== PROVIDED RECORDS ==

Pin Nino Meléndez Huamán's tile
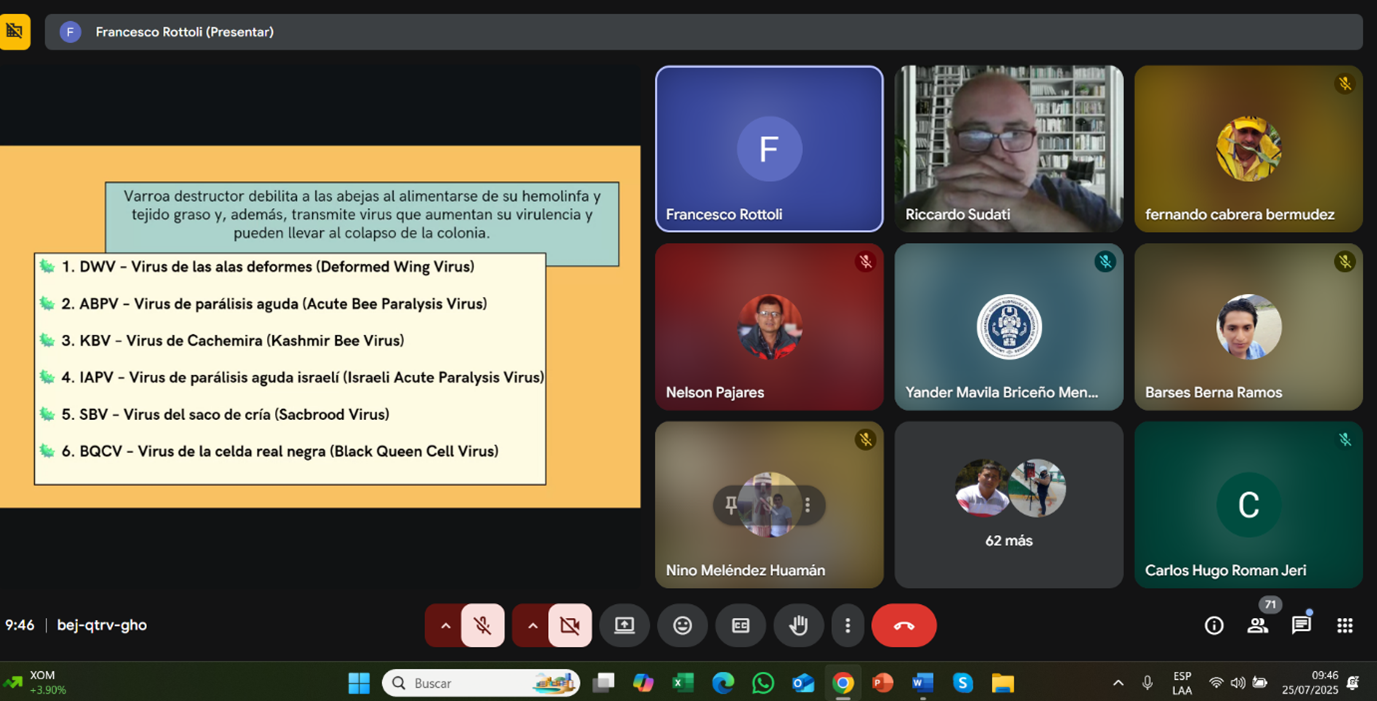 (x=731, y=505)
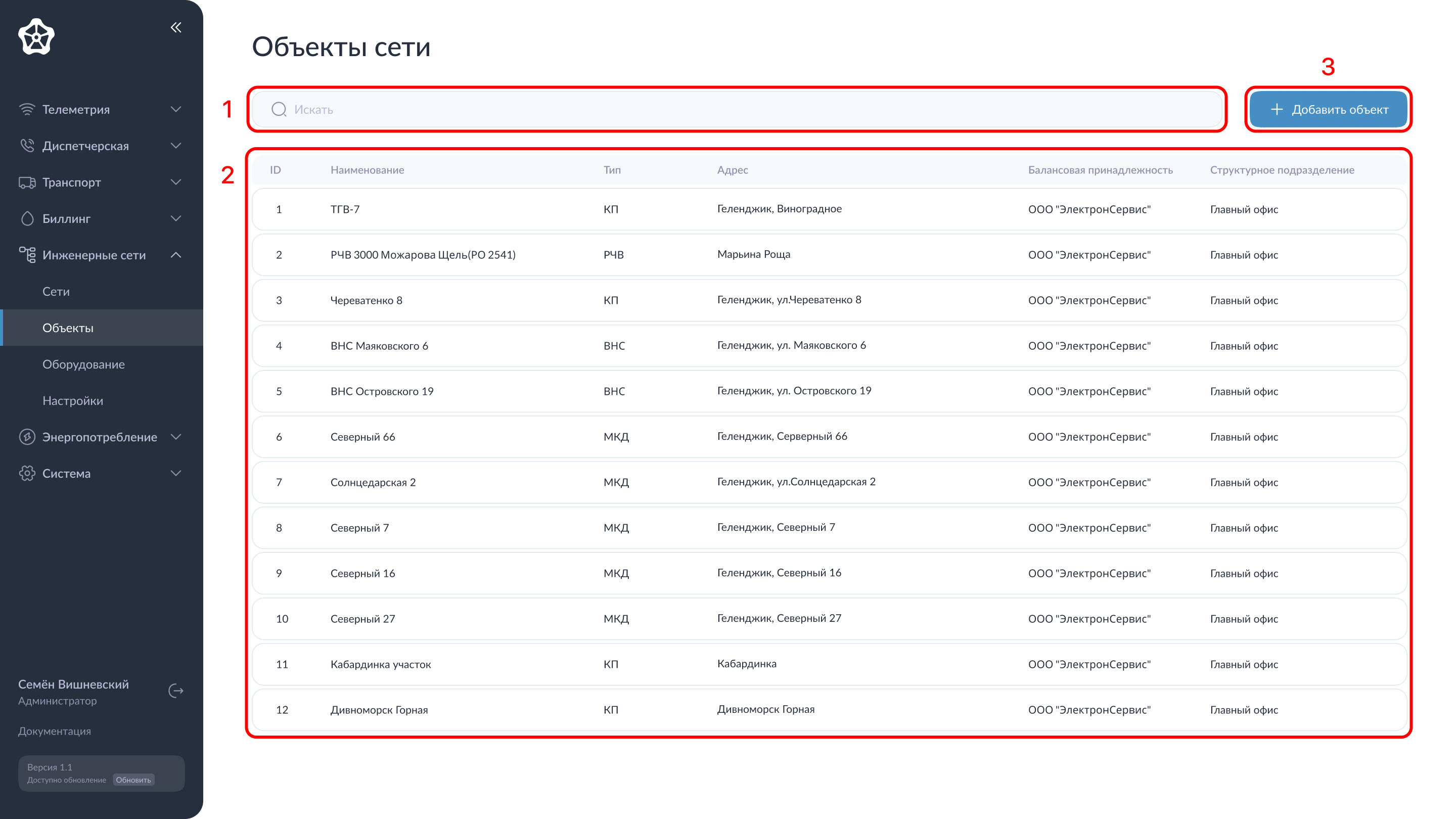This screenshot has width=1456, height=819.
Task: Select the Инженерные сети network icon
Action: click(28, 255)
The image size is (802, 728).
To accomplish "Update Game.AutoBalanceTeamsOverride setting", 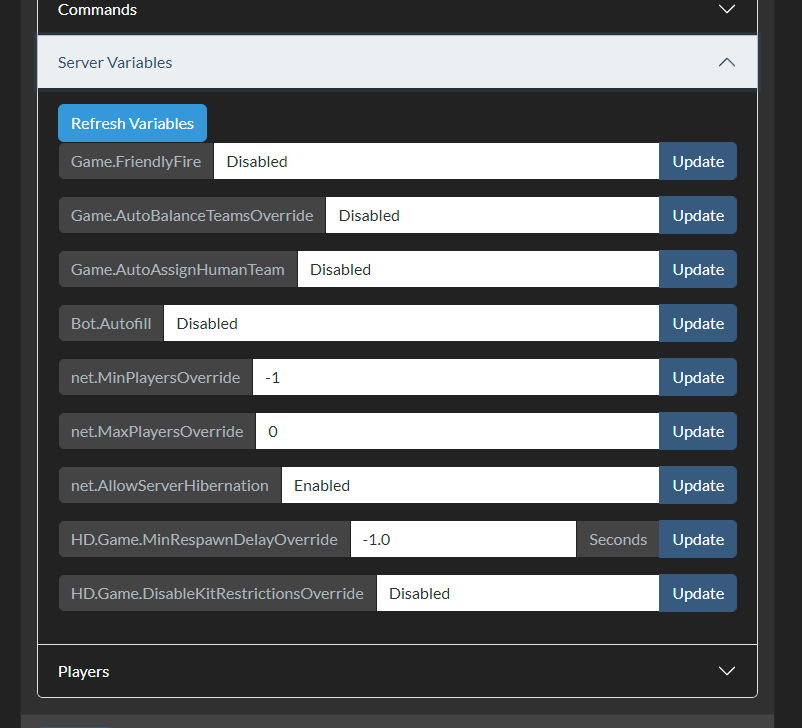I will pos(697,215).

===
== PROVIDED RECORDS ==

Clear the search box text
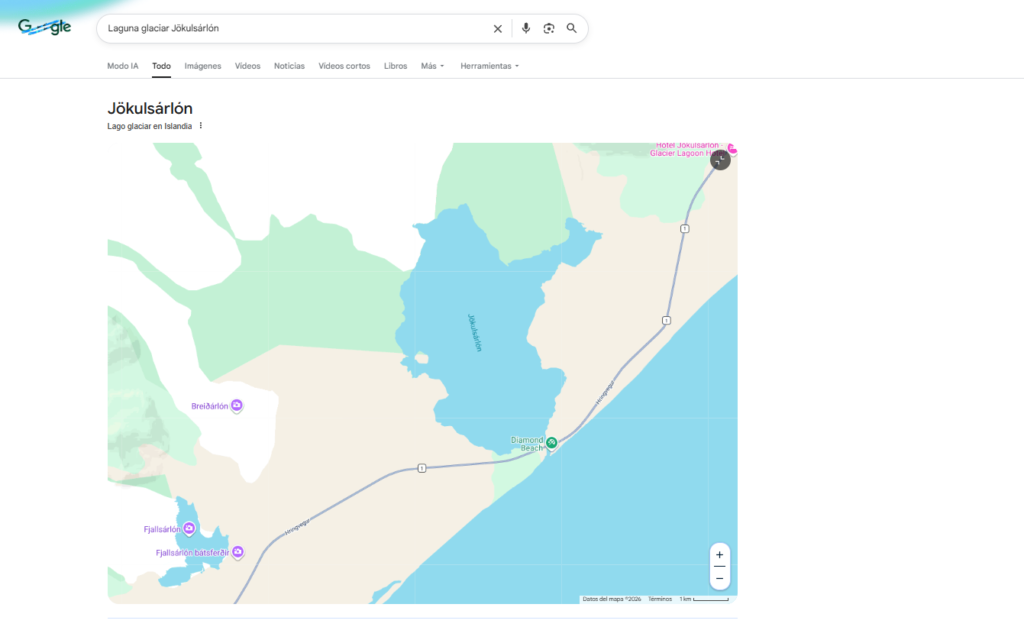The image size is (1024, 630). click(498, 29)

===
== PROVIDED RECORDS ==

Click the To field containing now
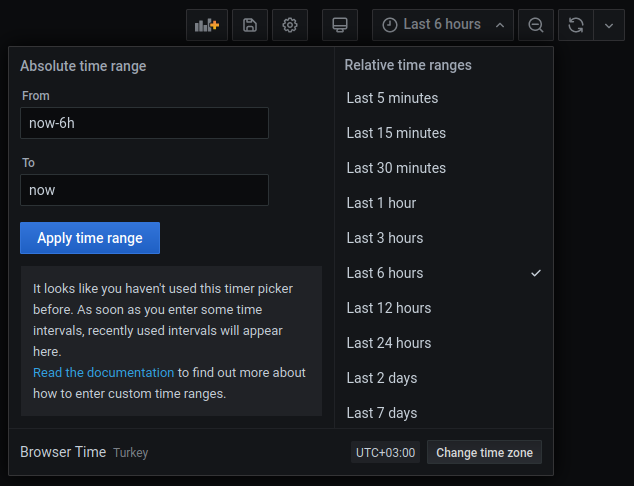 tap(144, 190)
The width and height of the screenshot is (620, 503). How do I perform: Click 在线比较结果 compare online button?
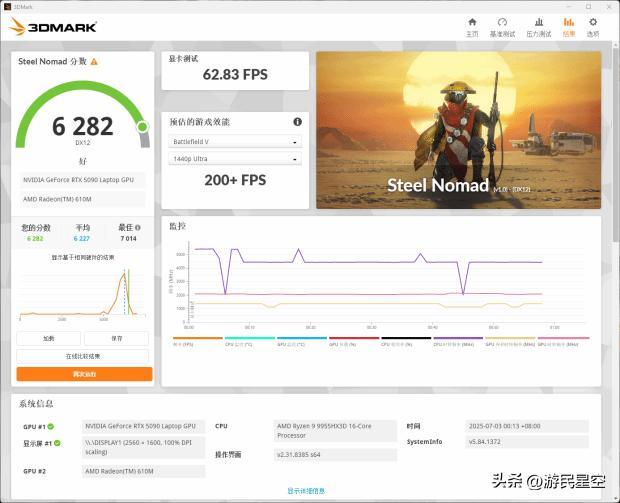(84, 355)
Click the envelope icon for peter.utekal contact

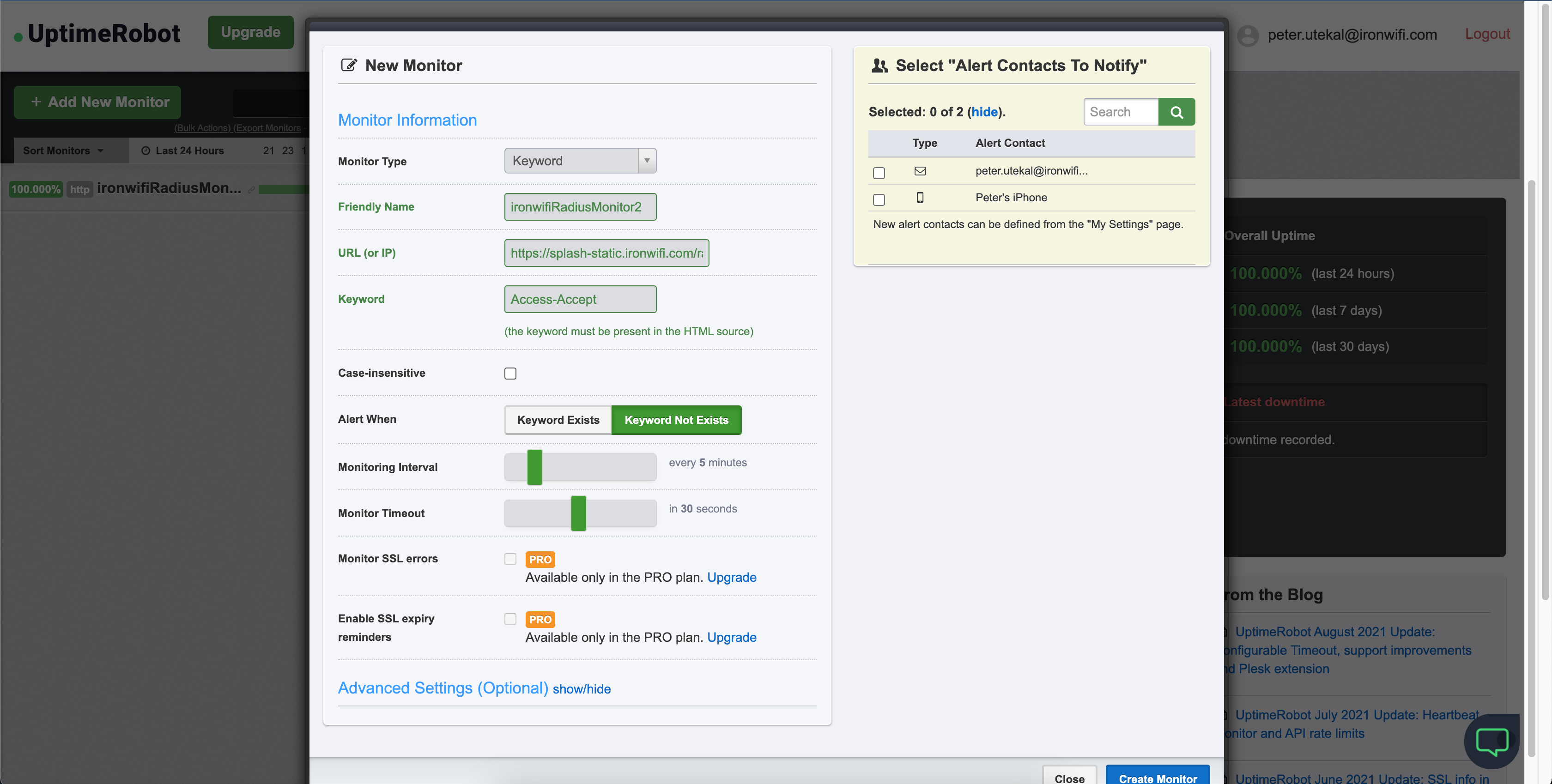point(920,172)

===

▶ [WHAT THIS TASK INVOLVES] In the records above, copy word for word everything from the line containing "The width and" down to the line containing "point(920,172)", including both of those lines. Leave the pictures out of your copy.

▶ [ANSWER TO THIS PROBLEM]
The width and height of the screenshot is (620, 503). How do I perform: Click 在线比较结果 compare online button?
(84, 355)
Click the envelope icon for peter.utekal contact

point(920,172)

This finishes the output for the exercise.